Na parte da justificativa do projeto, a autora, deputada Margarete Coelho, diz que a ideia “é aumentar a segurança jurídica e coesão das decisões”.

A visão de especialistas nessa área, porém, é completamente diferente. Além de desalinhar as regras do país com as praticadas no restante do mundo, dizem, haveria inconstitucionalidade. Ao limitar a atuação dos árbitros, por exemplo, se estaria cerceando a livre iniciativa. Seria como dizer a um médico quantos pacientes pode atender.

Advogados que atuam com arbitragem afirmam que pedidos de impugnação de árbitros são minoria. No Centro de Mediação da Câmara de Comércio Brasil-Canadá (CAM-CCBC), uma das principais câmaras do país, por exemplo, as decisões a respeito de pedidos de impugnação de árbitro somam menos de 1% de todos os casos em andamento.

Em 2021, havia 427 procedimentos em tramitação e apenas três decisões foram proferidas sobre impugnação de árbitros. Em todos os casos, os árbitros foram mantidos.

"A mudança na Lei de Arbitragem trará muita insegurança jurídica e graves impactos para todo o setor produtivo brasileiro. É imprescindível que as comunidades jurídica e empresarial e as entidades da indústria e comércio sejam ouvidas e que o projeto passe pelo rito padrão na CCJ. É preciso que haja diálogo, sobretudo, com quem será afetado diretamente pela mudança na legislação", frisa o CBAr.

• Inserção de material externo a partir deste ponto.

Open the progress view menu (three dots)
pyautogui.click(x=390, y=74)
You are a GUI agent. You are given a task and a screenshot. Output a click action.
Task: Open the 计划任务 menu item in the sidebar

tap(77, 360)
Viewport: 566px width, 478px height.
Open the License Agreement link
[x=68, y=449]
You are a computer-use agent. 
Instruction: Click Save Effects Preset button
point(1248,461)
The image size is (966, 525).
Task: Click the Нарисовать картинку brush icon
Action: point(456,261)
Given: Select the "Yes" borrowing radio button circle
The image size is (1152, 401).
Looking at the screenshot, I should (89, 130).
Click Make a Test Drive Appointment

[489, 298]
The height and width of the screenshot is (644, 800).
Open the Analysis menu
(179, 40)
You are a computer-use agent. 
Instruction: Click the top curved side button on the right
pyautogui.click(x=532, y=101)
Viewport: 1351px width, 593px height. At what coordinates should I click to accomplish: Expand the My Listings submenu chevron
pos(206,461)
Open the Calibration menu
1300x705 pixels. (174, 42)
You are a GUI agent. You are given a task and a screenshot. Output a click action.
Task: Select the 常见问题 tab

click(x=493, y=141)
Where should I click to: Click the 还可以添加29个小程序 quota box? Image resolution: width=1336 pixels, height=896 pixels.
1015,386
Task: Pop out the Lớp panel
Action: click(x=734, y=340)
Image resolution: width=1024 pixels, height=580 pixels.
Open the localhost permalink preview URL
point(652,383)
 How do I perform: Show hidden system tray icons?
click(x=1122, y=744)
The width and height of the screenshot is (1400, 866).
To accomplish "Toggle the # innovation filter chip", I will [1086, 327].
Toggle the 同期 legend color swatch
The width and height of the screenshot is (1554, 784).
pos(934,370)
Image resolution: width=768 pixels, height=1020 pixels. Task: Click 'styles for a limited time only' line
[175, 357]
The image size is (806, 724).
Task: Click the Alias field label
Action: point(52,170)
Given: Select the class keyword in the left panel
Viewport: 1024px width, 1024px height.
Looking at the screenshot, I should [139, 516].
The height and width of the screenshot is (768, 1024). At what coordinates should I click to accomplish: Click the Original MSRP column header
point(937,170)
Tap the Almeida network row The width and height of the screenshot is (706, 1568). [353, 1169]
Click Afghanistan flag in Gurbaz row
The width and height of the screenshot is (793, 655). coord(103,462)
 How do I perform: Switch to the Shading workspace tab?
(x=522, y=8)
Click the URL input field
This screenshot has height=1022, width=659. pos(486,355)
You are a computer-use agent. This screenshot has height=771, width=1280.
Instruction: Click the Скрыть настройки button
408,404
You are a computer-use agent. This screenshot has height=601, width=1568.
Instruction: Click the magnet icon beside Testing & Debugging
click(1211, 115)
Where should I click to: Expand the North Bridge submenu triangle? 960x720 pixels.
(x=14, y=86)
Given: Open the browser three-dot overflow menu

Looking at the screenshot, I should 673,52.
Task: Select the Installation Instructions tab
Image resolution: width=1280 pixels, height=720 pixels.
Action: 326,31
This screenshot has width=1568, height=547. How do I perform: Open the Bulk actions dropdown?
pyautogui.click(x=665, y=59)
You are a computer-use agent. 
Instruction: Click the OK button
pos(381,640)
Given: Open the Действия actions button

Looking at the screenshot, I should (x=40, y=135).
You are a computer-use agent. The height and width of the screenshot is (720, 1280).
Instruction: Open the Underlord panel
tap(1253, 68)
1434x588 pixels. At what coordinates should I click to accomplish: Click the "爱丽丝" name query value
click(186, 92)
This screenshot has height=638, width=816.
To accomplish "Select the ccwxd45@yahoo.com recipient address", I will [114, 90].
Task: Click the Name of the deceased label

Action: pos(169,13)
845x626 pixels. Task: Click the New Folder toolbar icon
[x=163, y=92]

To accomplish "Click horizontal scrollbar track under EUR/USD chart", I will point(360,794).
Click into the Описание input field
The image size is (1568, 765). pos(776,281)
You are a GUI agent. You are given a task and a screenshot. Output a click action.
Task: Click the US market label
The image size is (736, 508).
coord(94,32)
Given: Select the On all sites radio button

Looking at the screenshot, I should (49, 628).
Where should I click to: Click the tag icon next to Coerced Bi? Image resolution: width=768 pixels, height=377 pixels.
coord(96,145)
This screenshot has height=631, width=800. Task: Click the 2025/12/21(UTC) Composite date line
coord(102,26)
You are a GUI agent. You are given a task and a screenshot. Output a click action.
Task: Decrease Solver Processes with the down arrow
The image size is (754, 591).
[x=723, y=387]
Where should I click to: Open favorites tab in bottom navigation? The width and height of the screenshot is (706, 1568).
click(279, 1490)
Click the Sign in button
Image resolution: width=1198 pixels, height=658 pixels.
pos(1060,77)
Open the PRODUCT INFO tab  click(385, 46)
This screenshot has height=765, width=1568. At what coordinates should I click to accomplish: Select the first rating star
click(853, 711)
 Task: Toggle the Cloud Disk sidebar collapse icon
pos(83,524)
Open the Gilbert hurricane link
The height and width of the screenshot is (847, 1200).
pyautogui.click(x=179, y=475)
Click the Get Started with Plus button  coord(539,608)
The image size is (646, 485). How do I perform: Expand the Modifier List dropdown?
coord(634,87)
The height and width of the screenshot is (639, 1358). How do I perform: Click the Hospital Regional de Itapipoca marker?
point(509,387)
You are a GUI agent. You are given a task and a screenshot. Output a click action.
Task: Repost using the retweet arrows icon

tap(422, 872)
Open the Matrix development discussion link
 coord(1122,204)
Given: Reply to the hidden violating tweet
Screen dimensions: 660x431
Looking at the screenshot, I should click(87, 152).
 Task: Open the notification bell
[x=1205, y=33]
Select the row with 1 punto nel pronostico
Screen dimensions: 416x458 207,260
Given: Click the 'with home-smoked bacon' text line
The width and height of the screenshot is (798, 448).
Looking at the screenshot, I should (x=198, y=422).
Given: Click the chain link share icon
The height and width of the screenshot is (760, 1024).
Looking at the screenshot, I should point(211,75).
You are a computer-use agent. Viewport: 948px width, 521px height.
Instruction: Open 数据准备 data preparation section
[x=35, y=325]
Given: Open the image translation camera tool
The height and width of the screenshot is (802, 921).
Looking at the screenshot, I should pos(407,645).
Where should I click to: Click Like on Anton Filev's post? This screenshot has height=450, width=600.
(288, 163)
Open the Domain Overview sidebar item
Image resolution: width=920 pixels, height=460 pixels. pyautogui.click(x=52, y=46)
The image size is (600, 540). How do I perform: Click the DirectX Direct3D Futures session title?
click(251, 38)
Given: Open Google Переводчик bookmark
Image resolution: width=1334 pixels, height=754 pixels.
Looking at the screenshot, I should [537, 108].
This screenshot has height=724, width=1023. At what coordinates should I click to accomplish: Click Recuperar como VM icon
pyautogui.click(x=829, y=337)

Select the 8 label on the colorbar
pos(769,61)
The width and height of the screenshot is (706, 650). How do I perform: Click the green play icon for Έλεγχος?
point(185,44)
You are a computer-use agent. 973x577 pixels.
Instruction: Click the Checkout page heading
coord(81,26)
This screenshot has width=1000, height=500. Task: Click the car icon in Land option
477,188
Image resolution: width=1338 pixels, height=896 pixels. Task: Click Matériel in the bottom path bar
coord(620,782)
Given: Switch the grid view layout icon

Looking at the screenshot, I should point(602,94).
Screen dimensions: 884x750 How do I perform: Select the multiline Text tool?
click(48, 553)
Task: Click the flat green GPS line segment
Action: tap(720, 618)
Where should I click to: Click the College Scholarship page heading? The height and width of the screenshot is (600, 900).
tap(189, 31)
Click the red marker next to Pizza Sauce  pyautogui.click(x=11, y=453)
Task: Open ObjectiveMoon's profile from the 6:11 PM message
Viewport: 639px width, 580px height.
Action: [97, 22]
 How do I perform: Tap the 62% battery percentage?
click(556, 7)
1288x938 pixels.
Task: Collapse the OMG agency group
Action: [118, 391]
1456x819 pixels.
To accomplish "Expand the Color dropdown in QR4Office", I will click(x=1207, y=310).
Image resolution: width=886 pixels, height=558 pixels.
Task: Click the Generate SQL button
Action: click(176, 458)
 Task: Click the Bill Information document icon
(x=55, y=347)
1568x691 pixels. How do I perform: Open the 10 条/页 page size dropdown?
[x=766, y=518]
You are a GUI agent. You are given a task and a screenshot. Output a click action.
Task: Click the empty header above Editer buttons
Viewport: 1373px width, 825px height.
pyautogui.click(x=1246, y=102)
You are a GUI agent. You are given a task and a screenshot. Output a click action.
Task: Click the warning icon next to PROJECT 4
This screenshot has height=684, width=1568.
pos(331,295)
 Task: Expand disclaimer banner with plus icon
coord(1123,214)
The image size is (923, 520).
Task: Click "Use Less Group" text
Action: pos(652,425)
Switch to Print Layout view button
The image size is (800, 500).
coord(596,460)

O Comitê Brasileiro de Arbitragem é uma associação sem fins lucrativos, que tem como principal finalidade a difusão e o estudo acadêmico-científico da arbitragem e dos métodos extrajudiciais de solução de controvérsias. Conta com 1,3 mil membros. 

*O texto reflete a opinião dos autores e não representa o LexUniversal.